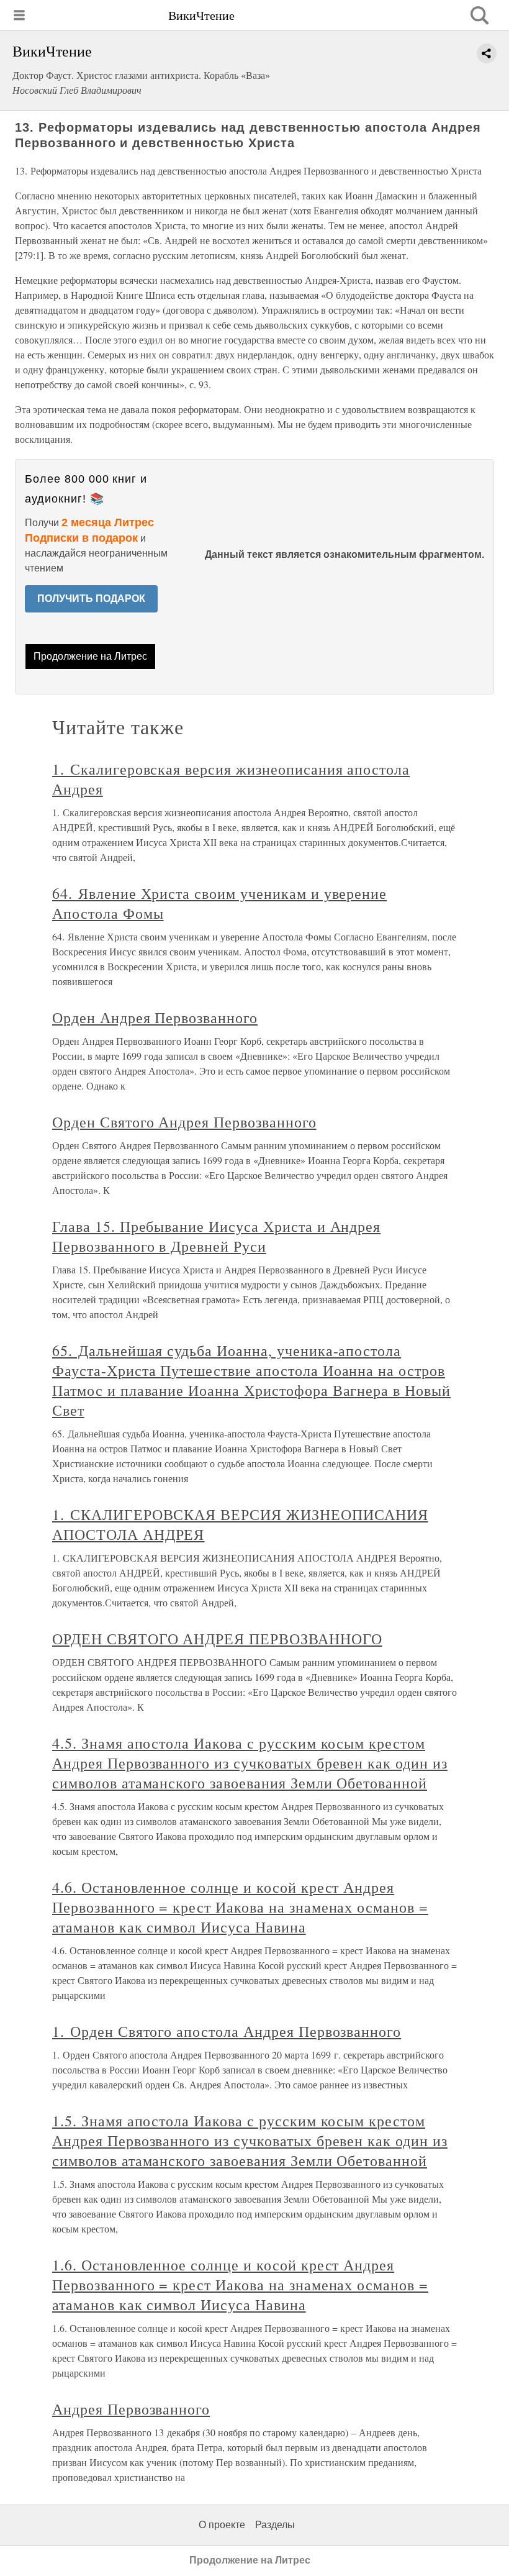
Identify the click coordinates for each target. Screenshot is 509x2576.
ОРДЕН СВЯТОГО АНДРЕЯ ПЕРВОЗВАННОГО (217, 1639)
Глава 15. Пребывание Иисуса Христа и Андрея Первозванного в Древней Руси (216, 1236)
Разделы (275, 2524)
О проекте (222, 2524)
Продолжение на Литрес (90, 656)
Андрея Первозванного (131, 2409)
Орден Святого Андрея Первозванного (184, 1122)
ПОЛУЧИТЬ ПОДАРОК (91, 598)
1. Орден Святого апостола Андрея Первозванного (226, 2031)
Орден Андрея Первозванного (155, 1017)
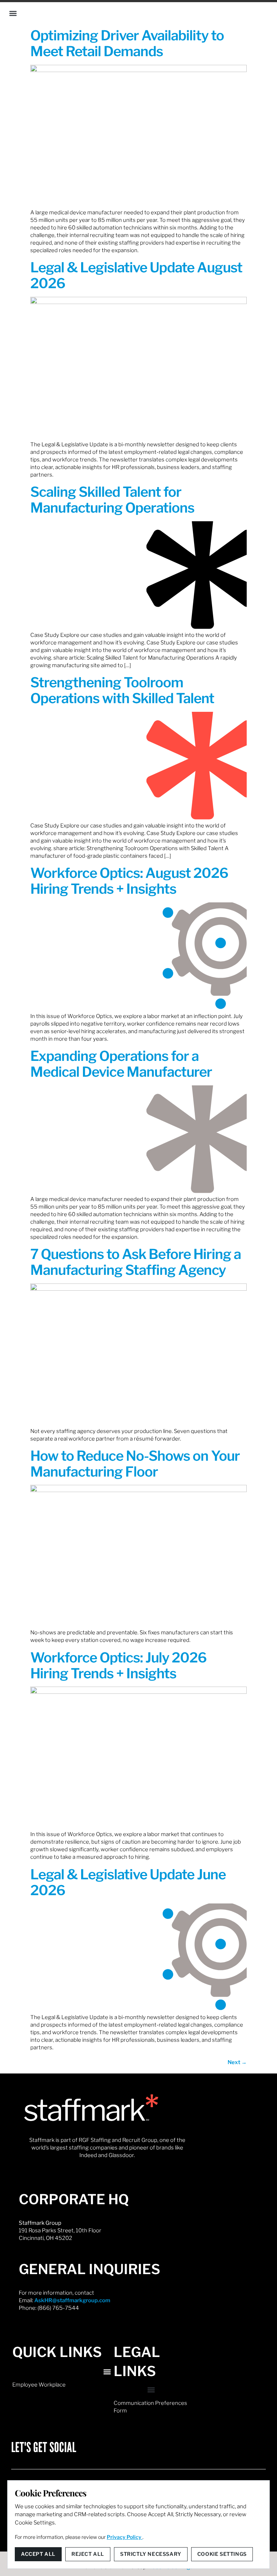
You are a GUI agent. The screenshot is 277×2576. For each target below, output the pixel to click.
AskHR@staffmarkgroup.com (72, 2300)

※

__Task__
Select and copy every line of the listing with the word "target".

__Problem solution__
Identify the click coordinates for each target. Screenshot is 509x2576.
You are a GUI agent. The screenshot is 277×2576. For each target below, output the pixel to click.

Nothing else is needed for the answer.